Mobilização Multidisciplinar: Criação de Grupos de Trabalho
Para fortalecer sua atuação, a Anvisa instituiu dois grupos de trabalho (GTs) na semana passada, formalizados por portarias específicas. O primeiro grupo, criado pela Portaria 488/2026, é composto por representantes de importantes conselhos profissionais da área da saúde: o Conselho Federal de Farmácia (CFF), o Conselho Federal de Medicina (CFM) e o Conselho Federal de Odontologia (CFO). Este GT terá a responsabilidade de oferecer suporte técnico à autarquia no controle sanitário, garantindo a segurança de pacientes que utilizam essas canetas.
Já o segundo grupo de trabalho, instituído pela Portaria 489/2026, terá uma função de acompanhamento e avaliação. Sua missão é monitorar a implementação do plano de ação proposto pela Anvisa, além de subsidiar a diretoria colegiada com a proposição de medidas de aprimoramento contínuo. Essa estrutura de trabalho colaborativa e multidisciplinar reforça o compromisso da Anvisa com a gestão responsável e a segurança dos pacientes no cenário da saúde pública brasileira.
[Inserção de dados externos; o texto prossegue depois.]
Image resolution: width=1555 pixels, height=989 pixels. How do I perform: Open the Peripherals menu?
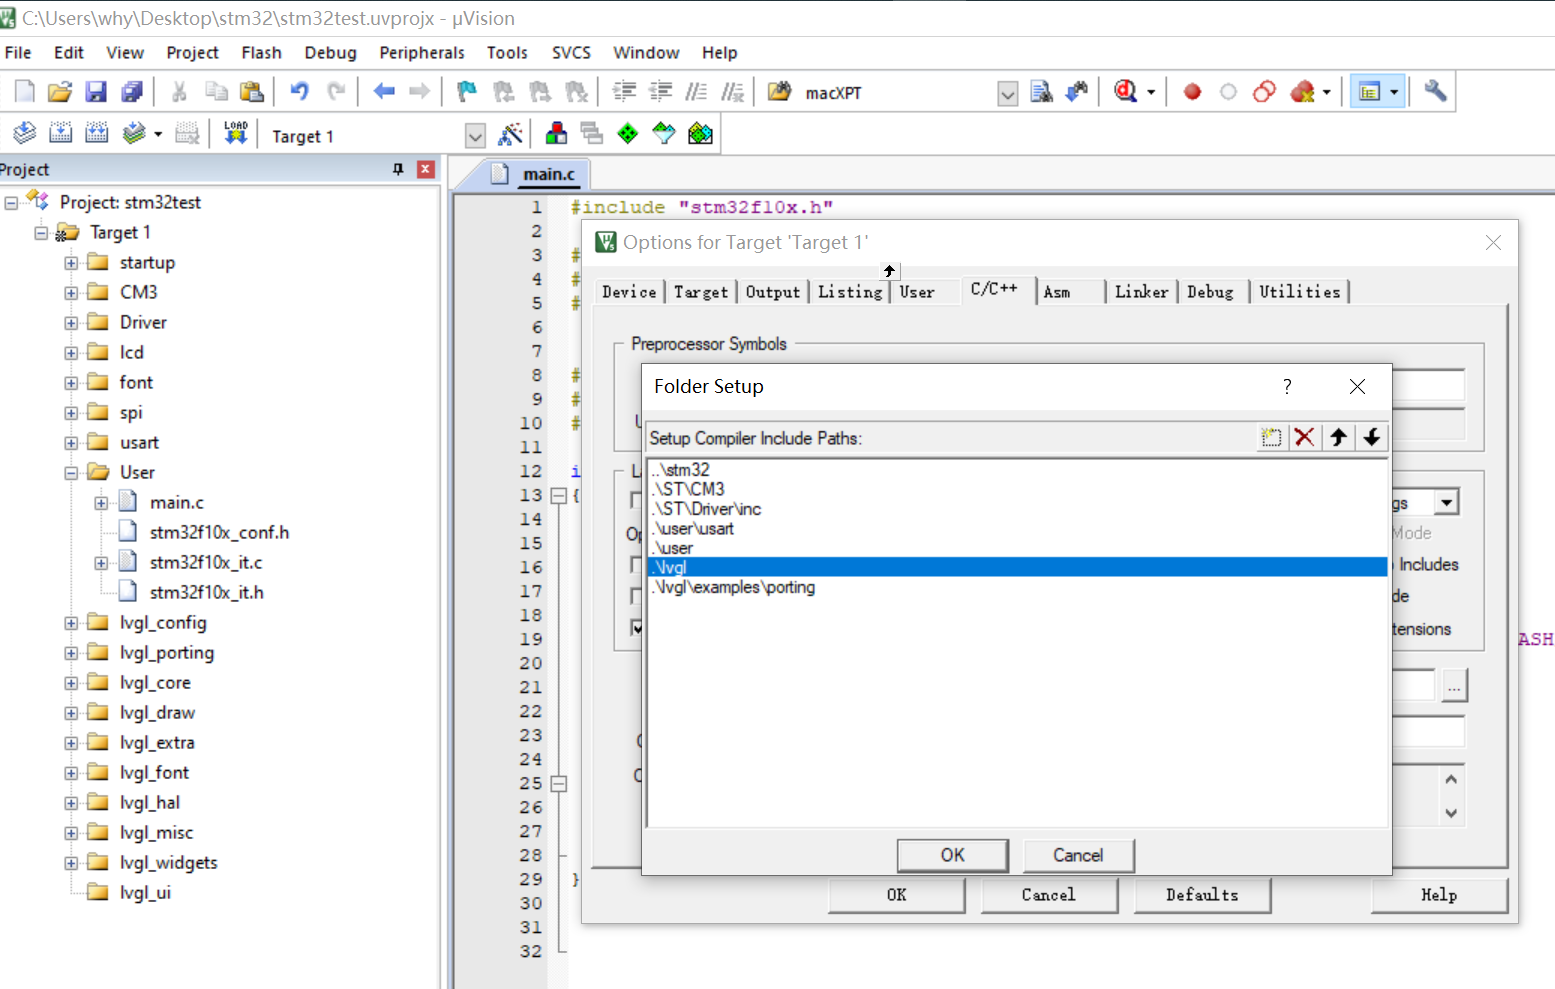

Em suma, a aprovação do Mounjaro para uso pediátrico no tratamento do diabetes tipo 2 reflete uma evolução nas opções terapêuticas. Contudo, essa decisão está intrinsecamente ligada a um esforço coordenado da Anvisa para assegurar que o acesso a essa classe de medicamentos seja acompanhado por rigorosos controles de segurança e regulamentação, protegendo a saúde de todos os usuários, independentemente da faixa etária.